Reproduce exactly the line with "Task: Click the Movies reel icon" and every line that follows it below, up to and including the last one. Do not include pictures or anything else.

◆ Excerpted records ◆
==================================================

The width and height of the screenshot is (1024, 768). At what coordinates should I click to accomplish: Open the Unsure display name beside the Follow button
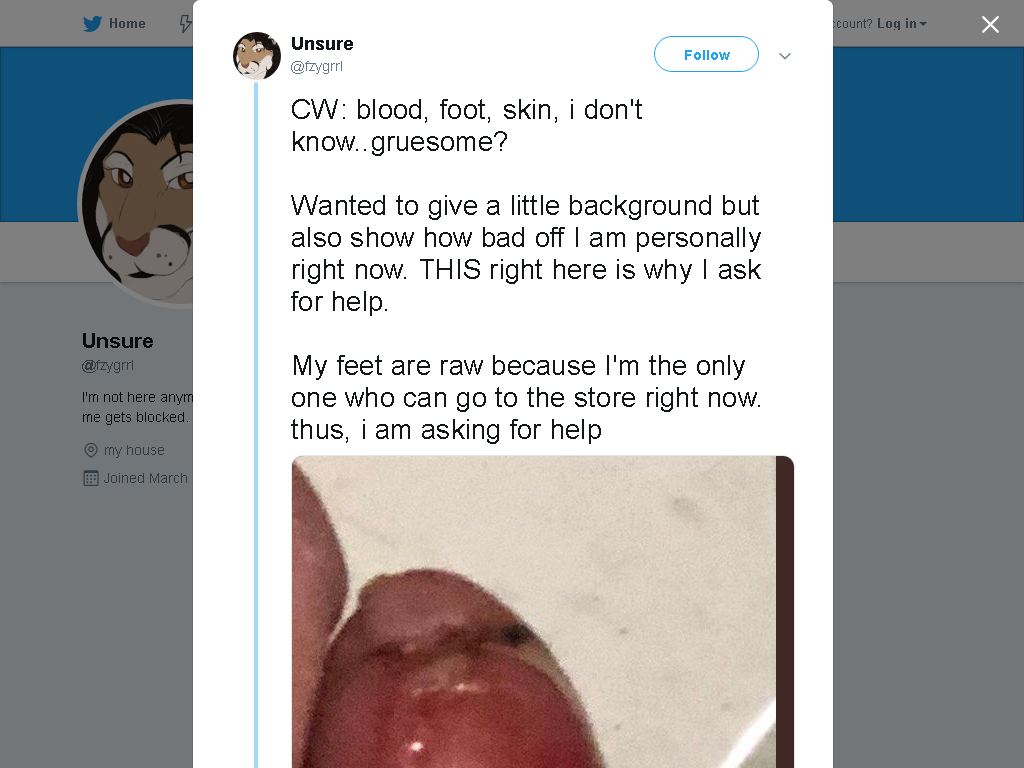coord(322,44)
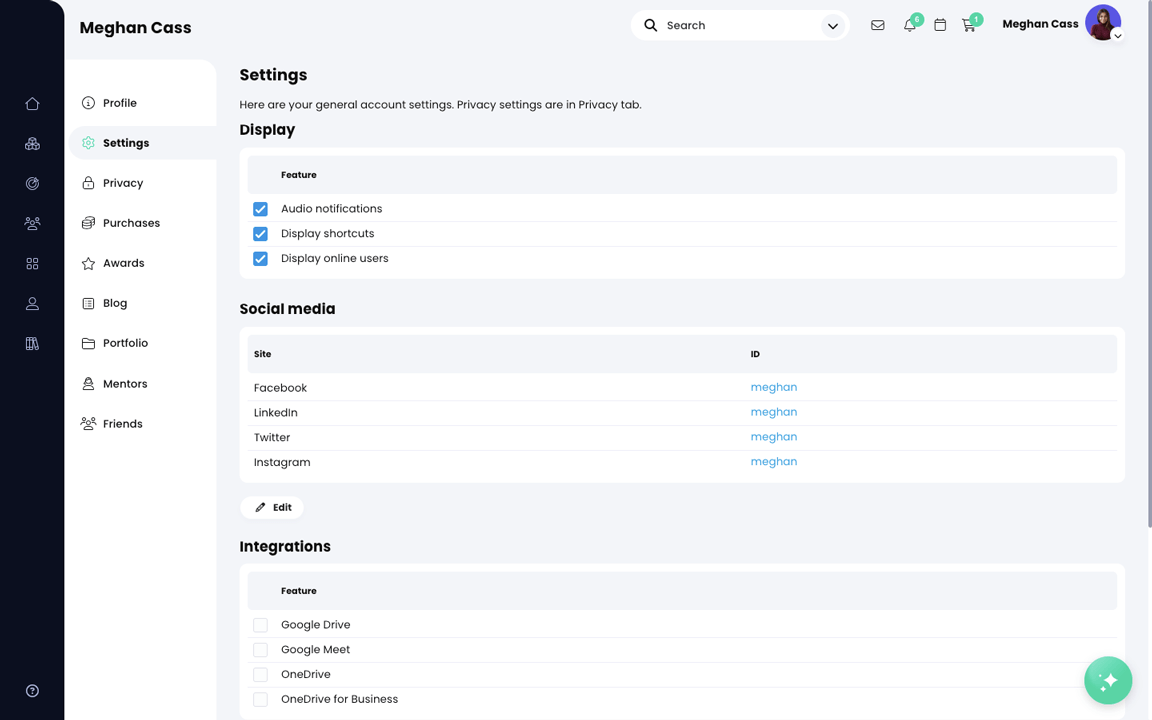Click the help question-mark icon at bottom left
This screenshot has width=1152, height=720.
(32, 690)
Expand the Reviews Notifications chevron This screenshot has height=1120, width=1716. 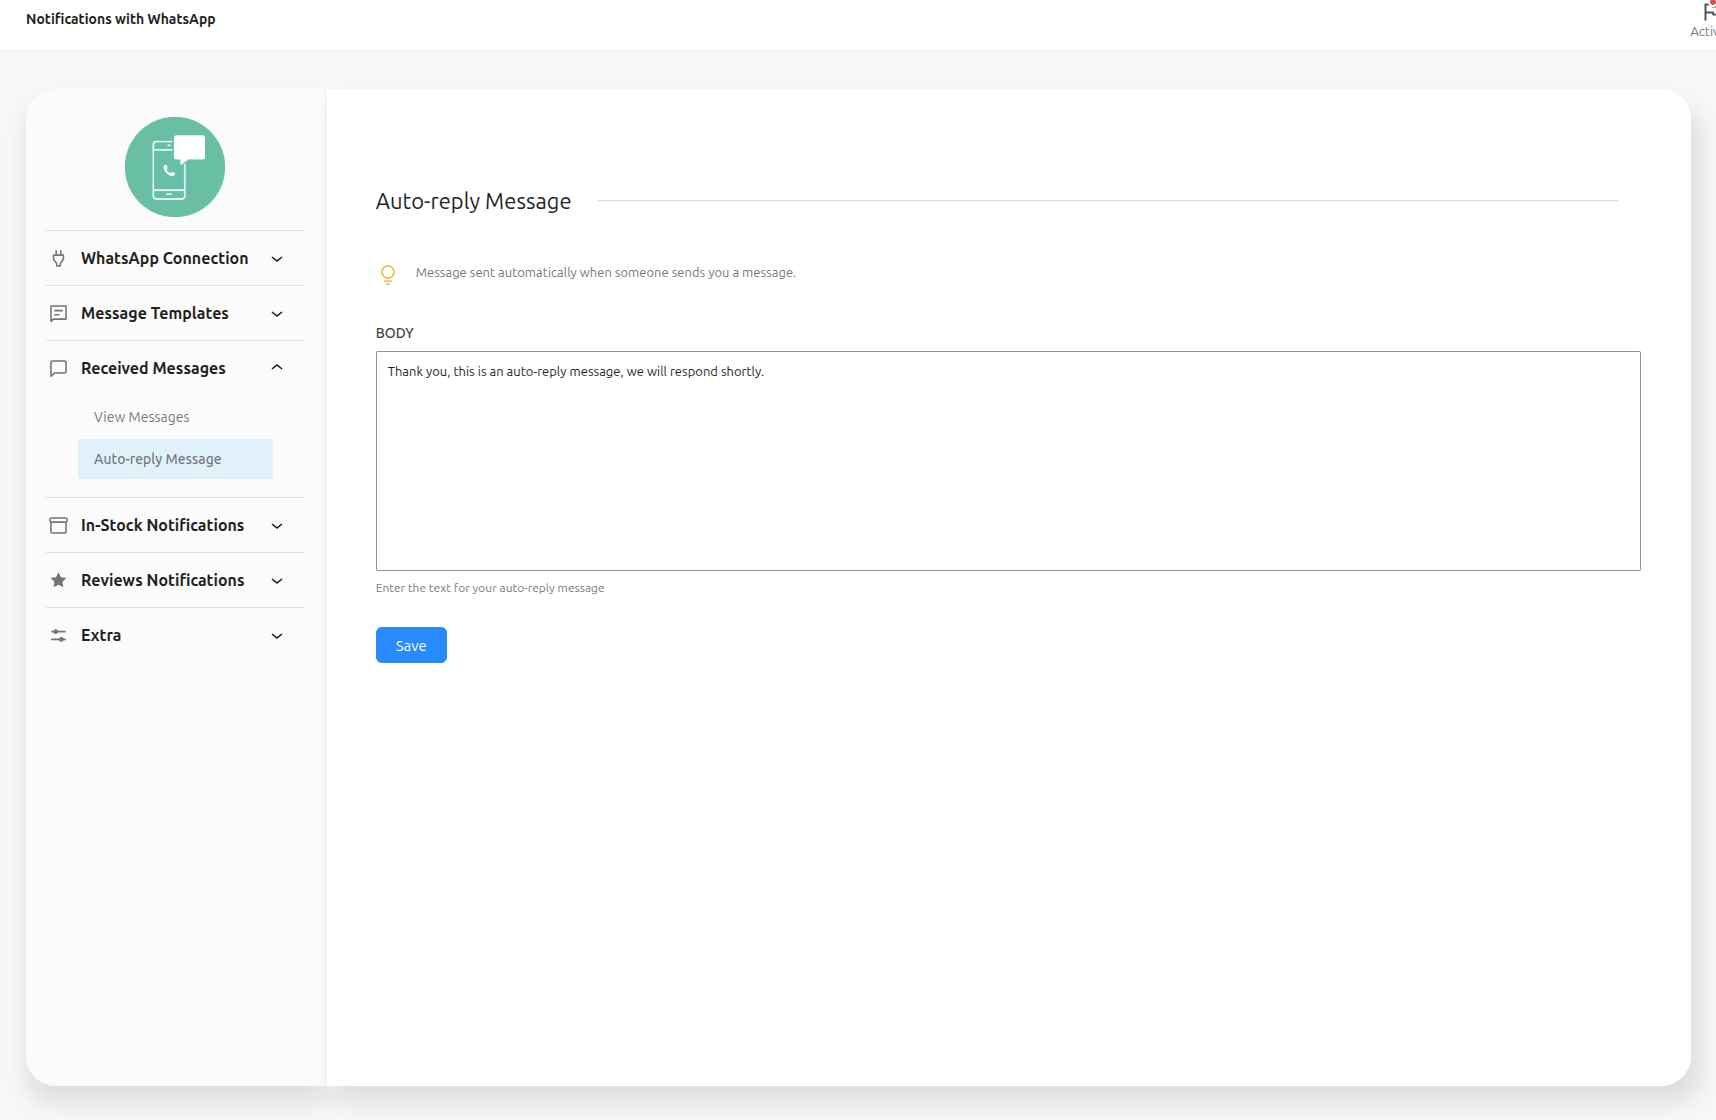pos(277,581)
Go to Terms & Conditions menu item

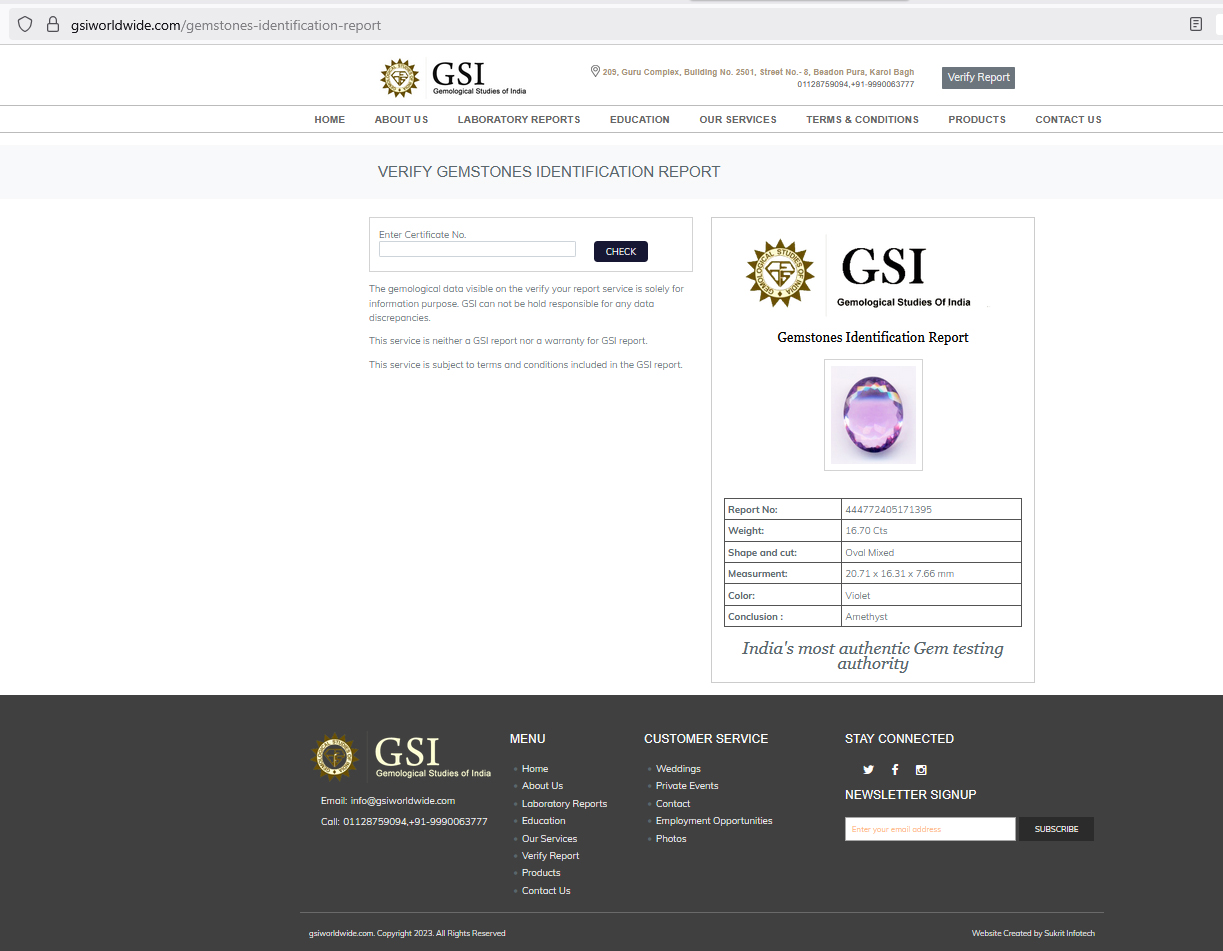click(862, 120)
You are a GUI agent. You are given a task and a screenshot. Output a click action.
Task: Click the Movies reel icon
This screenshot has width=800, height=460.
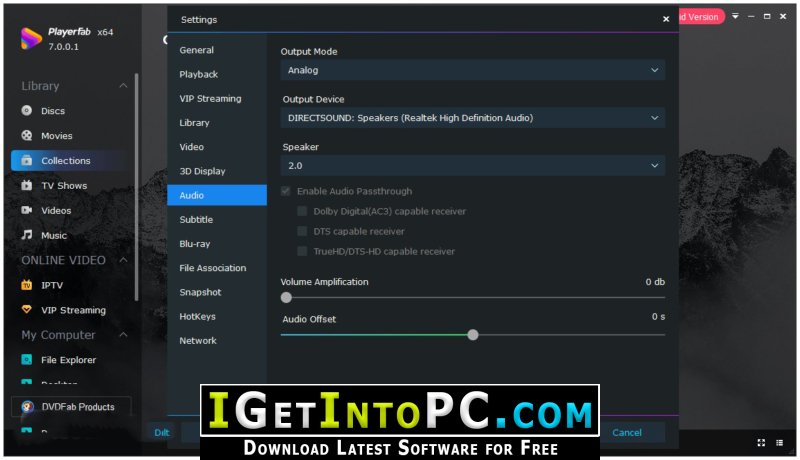click(x=27, y=136)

==================================================

◆ Response to the exercise ◆
Task: Click the Movies reel icon
This screenshot has width=800, height=460.
click(x=27, y=136)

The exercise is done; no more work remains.